San Francisco-based Framework Ventures has raised $400 million for its fourth fund, marking a formal expansion beyond crypto into what its founders describe as frontier technology including artificial intelligence, robotics, and energy. The firm, founded in 2019 and best known as an early backer of decentralized finance protocols including Aave and Chainlink, held $1.28 billion in assets under management as of December 2025 according to a Securities and Exchange Commission filing. Limited partners in the new fund were not named but include funds of funds, an Ivy League endowment, sovereign wealth funds, and nonprofits.
Co-founders Vance Spencer and Michael Anderson said the broader mandate follows their existing founder network rather than a strategic pivot, with Anderson noting that the firm has hosted weekend AI research paper reading sessions at its San Francisco office. Framework has already deployed approximately half of the new fund’s capital. Among its non-crypto bets is robotics data startup Mecka AI, which raised a $60 million Series A earlier this month, along with a stake in public mortgage issuer Better.com. The firm’s earlier funds raised $100 million in 2021 and $400 million in 2022, both focused on crypto.
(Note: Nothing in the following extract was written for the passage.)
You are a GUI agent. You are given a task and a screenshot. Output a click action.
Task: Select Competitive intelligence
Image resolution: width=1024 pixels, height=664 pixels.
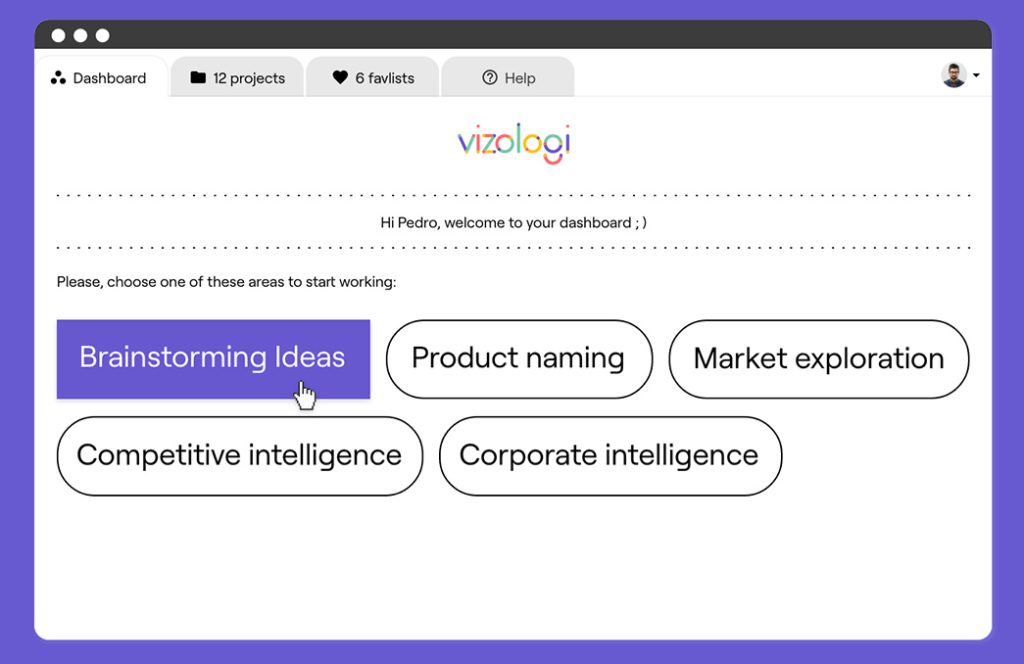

The move places Framework alongside several other digital-asset investors that have broadened into robotics and AI as crypto market activity has cooled. Paradigm, one of the largest crypto-focused VCs, is reportedly raising as much as $1.5 billion for a fund that will cover AI and robotics alongside crypto. Haun Ventures, founded by a former Andreessen Horowitz crypto partner, raised $1 billion for a second fund that targets blockchain, AI, financial services, and alternative assets. The pattern reflects both the recent softness in digital-asset markets, with bitcoin approaching levels last seen in 2024, and the sustained valuation expansion at leading AI labs.
For the robotics sector, the migration of crypto-native capital represents an additional pool of risk-tolerant funding that can support early-stage physical AI and robotics infrastructure plays. Investors who built returns in volatile, hardware-light digital asset markets are now applying similar appetite to capital-intensive robotics startups, where deployment timelines and unit economics are very different. Whether crypto-trained allocators can underwrite the longer hardware development cycles characteristic of robotics will be a notable test, and is part of a broader rewiring of venture capital around physical AI as a defining theme of the current cycle.